**Excerpt provided**:
= Beginning of Section =
About 3 years ago I pushed myself until I did end up in the hospital. I had all the classic signs of a heart attack. I had a coworker take me to the ER where the Dr told me, luckily, I just had a stress induced panic attack, so I feel I have some understanding of this problem.
When is it appropriate to take sick leave/vacation time do to work stress / fear of burnout?
You should take it if you are thinking about how you feel stressed or that you are close to burning out.
The fact of the matter is no job is worth pushing yourself to illness, physical or mental.
You need to keep things in perspective and remember that the company you work for has no loyalty to you. Why would you push yourself to the point where you, physically or mentally collapse for them? More than likely if you end up reaching a point where you are unable to work for an extended time period due to illness they are going to replace you since you are no longer of an value to the company.
You must be proactive in preventing yourself from reaching a point of high stress / burnout.
How do you be proactive?
Keep track of your stress levels. Get a small pocket year calendar and every day after work write down a number from 1-10 of your stress level for the day, 1 being none to 10 being when you experience physical symptons due to stress. When the numbers start getting high and staying high that's when you need to schedule vacation time. Something simple as taking the next two Fridays off can do wonders for helping you relax. Spend those days relaxing, no house work, no stress. Sleep in, go out to lunch, catch a silly movie, etc.
Talk with your boss and keep him informed of your work situation and stress levels. Your boss should be open to having you communicate your feelings of your work environment. Most bosses like to feel useful and enjoy having employees come to them seeking advice, it inflates their ego. He might just end up being ok with pushing deadlines or getting you some help or finding other ways to lower your stress level.
= End of Section =
Collection entries
= Beginning of Section =
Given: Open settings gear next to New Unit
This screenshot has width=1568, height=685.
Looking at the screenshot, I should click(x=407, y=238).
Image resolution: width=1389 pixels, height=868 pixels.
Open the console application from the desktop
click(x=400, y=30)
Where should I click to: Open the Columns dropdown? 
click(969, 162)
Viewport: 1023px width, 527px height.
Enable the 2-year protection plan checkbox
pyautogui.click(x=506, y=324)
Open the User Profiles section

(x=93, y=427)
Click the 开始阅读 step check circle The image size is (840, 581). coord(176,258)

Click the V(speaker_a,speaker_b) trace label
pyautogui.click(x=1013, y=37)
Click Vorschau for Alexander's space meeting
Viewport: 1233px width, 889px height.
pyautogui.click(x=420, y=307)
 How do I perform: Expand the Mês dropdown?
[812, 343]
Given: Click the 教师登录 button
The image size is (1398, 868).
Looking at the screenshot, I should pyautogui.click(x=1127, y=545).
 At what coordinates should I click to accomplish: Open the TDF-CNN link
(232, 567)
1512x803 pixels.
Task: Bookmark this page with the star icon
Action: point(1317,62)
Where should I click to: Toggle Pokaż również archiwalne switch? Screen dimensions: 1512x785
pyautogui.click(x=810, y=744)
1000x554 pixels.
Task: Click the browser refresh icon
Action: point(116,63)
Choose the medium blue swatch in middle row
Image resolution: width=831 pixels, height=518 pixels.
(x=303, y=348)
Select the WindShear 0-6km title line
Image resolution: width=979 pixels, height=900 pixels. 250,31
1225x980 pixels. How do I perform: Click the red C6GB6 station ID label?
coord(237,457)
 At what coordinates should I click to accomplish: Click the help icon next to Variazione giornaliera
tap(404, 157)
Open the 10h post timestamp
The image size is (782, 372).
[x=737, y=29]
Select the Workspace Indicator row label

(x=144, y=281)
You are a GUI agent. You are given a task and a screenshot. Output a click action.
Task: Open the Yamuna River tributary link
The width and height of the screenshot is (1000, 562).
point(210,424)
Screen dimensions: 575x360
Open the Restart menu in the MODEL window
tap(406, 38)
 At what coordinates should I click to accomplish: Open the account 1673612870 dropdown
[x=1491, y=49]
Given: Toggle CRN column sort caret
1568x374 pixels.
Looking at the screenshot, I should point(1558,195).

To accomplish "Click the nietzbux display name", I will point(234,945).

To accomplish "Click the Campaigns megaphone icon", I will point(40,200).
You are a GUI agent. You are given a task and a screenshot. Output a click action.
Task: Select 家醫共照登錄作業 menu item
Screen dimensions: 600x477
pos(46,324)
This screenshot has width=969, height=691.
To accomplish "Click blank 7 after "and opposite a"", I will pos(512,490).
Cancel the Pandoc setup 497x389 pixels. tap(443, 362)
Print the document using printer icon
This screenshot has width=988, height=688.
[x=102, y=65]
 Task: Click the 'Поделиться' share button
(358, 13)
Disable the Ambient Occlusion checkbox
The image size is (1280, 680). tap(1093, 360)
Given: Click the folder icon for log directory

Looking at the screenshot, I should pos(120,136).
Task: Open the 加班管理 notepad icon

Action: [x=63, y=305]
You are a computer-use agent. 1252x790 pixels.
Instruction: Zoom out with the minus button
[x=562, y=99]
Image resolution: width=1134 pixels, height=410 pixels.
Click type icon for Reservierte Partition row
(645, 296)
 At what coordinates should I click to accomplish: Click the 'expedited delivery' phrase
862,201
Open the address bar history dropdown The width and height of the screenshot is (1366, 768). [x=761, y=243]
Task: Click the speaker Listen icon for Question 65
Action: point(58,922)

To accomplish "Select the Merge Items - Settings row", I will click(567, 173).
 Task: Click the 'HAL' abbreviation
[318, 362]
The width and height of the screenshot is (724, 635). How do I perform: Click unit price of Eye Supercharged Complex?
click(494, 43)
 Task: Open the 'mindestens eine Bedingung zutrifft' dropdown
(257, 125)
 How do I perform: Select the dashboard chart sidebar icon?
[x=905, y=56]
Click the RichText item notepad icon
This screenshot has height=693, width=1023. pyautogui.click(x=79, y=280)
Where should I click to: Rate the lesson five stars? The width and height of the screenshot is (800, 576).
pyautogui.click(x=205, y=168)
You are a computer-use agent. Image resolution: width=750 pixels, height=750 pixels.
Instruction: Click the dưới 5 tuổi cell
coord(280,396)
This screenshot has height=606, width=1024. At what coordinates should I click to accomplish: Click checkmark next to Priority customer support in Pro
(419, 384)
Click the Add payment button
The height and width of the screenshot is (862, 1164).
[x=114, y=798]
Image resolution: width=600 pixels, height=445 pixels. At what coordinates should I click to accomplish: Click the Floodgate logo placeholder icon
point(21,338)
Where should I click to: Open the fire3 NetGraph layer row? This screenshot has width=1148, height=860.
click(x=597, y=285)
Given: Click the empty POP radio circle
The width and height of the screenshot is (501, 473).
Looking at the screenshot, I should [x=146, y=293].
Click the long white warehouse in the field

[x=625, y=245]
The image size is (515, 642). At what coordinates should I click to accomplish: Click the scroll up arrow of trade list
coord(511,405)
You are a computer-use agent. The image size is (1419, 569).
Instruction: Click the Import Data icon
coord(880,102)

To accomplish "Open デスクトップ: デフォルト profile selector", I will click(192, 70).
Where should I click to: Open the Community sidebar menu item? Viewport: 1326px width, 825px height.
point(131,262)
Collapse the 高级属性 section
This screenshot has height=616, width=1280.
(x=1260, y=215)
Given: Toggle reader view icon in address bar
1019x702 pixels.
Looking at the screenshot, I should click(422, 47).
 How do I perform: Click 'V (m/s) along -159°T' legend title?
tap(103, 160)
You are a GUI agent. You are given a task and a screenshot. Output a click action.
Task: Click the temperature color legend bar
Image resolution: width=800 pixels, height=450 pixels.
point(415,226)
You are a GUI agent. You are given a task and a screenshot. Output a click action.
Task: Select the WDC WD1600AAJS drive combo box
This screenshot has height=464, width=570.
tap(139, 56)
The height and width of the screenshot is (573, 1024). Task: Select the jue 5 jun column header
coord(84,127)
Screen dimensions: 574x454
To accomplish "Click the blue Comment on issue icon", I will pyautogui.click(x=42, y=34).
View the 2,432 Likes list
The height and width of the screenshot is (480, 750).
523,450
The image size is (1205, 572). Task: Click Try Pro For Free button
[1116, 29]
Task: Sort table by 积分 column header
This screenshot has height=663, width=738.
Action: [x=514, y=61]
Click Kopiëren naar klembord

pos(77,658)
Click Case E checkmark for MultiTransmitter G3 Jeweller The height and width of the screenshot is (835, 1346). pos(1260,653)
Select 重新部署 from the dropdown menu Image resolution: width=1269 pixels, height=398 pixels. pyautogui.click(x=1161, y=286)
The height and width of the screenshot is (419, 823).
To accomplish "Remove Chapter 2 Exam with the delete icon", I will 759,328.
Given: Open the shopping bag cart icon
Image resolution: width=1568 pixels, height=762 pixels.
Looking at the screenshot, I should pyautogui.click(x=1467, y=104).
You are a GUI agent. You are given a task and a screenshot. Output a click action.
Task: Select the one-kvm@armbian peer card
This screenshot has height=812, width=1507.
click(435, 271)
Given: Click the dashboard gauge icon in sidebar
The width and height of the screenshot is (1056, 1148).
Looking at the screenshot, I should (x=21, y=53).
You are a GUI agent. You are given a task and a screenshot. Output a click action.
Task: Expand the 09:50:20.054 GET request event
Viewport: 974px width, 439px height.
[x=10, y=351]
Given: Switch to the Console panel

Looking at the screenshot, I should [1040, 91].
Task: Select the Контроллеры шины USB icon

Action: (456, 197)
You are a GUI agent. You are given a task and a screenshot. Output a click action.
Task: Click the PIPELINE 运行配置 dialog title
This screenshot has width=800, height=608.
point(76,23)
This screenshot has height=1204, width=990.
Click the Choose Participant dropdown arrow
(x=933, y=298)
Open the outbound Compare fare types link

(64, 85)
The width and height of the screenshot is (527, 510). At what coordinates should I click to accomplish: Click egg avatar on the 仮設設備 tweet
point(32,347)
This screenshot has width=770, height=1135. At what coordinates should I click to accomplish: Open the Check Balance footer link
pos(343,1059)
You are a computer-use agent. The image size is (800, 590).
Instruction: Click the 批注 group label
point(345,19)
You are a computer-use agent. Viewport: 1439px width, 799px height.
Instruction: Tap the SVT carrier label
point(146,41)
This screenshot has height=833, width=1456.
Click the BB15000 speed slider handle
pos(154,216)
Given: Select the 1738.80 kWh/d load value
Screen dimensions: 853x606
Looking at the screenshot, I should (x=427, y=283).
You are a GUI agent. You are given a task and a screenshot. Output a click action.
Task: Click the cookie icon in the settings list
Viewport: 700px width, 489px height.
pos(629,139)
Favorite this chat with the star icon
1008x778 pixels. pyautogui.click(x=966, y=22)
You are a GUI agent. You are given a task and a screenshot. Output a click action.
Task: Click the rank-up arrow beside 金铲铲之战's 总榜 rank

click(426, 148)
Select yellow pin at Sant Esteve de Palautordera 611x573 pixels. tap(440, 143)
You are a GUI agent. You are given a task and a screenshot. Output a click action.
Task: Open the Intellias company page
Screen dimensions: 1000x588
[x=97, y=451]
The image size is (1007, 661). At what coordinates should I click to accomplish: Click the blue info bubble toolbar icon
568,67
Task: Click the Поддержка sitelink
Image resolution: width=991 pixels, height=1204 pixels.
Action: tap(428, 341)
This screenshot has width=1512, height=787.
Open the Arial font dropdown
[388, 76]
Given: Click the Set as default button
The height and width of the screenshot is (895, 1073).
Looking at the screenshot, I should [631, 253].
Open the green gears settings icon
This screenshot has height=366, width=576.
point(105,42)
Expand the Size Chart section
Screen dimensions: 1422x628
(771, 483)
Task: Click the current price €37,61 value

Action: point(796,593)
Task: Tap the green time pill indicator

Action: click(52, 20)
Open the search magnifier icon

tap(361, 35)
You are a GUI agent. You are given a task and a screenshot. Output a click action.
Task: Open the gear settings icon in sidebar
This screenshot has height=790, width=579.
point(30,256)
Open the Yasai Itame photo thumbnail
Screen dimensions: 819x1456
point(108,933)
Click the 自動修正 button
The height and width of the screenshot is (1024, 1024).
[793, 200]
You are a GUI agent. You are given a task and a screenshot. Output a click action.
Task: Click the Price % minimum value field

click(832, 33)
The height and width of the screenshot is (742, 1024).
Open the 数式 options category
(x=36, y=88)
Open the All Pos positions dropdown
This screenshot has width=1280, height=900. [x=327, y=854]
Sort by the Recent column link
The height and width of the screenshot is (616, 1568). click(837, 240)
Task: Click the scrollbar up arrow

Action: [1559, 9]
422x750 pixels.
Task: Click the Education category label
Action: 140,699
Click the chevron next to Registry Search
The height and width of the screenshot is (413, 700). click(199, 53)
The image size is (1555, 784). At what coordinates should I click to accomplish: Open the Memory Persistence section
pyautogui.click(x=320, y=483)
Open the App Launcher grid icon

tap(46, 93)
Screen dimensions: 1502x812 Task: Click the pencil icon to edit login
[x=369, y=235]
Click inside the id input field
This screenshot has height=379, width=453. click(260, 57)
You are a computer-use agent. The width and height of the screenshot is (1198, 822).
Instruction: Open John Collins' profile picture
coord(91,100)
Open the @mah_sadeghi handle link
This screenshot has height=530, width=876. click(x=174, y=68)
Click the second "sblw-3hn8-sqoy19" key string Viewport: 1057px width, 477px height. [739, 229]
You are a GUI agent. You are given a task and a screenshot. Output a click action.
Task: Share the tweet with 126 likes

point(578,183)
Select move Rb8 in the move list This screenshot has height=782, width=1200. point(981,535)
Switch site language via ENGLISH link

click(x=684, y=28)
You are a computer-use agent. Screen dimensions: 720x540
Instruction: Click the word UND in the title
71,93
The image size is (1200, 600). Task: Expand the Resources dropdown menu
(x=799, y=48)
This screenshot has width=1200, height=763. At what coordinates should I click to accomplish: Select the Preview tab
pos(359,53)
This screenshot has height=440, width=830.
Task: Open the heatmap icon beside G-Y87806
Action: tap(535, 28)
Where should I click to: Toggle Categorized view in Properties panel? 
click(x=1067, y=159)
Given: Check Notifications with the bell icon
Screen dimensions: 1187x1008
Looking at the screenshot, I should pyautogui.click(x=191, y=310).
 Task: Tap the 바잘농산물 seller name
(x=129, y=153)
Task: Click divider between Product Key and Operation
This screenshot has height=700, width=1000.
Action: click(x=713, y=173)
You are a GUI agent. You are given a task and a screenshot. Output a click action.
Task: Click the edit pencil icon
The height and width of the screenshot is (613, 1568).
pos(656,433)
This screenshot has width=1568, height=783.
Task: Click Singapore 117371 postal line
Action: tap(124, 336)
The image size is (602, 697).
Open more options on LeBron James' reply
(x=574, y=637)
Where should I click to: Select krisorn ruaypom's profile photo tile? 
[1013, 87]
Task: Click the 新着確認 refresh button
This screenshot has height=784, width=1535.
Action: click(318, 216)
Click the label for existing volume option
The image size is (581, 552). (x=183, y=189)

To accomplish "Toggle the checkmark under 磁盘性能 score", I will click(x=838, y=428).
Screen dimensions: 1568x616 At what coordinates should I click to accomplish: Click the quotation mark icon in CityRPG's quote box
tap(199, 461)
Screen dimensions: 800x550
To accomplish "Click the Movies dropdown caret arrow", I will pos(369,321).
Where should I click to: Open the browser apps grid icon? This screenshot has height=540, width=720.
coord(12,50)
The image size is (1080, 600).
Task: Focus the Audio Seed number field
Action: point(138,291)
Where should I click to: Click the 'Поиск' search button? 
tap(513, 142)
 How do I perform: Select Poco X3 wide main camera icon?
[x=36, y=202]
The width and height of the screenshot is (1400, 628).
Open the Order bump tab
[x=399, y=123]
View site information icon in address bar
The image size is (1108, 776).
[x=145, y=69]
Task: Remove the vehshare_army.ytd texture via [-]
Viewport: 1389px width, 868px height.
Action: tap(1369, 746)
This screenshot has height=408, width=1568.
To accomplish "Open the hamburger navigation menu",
= End of Section =
**Exercise requirements**:
a) In the post on work stress, what did the ER doctor say the writer actually had?
b) Repeat the post on work stress word for word, everything from "When is it appropriate" down to "stress / burnout.".
c) Carry on with the post on work stress, picking up after its last sentence.
The data has nothing to do with the post on work stress.

**Responses for each task**:
a) A stress-induced panic attack.

b)
When is it appropriate to take sick leave/vacation time do to work stress / fear of burnout?
You should take it if you are thinking about how you feel stressed or that you are close to burning out.
The fact of the matter is no job is worth pushing yourself to illness, physical or mental.
You need to keep things in perspective and remember that the company you work for has no loyalty to you. Why would you push yourself to the point where you, physically or mentally collapse for them? More than likely if you end up reaching a point where you are unable to work for an extended time period due to illness they are going to replace you since you are no longer of an value to the company.
You must be proactive in preventing yourself from reaching a point of high stress / burnout.

c)
Walk away and find a less stressful job. It might mean switching careers or taking a pay cut but in the end you'll be much more happy and healthy and that's all that should be important to you. Remember that an important job title and big paycheck mean nothing when you're dead.
Find an outlet to release the stress. Start a hobby, play video games, do a sport, meditate, join a gym or even get a weekly massage. Having a way to disconnect from work and do something you enjoy will work wonders for lowering stress levels. Make sure to make it a routine activity that you plan in advance to do. Saying you golf to relax doesn't do you any good if you don't actually get out there regularly and hit that ball.
Seek professional help. There is nothing wrong with seeking a trained therapist to help you learn to manage and deal with your stress. Not all therapists specialize in stress management so you may need to search around to find one. Also most health insurance plans do cover therapy costs so there should be no worry about the expense.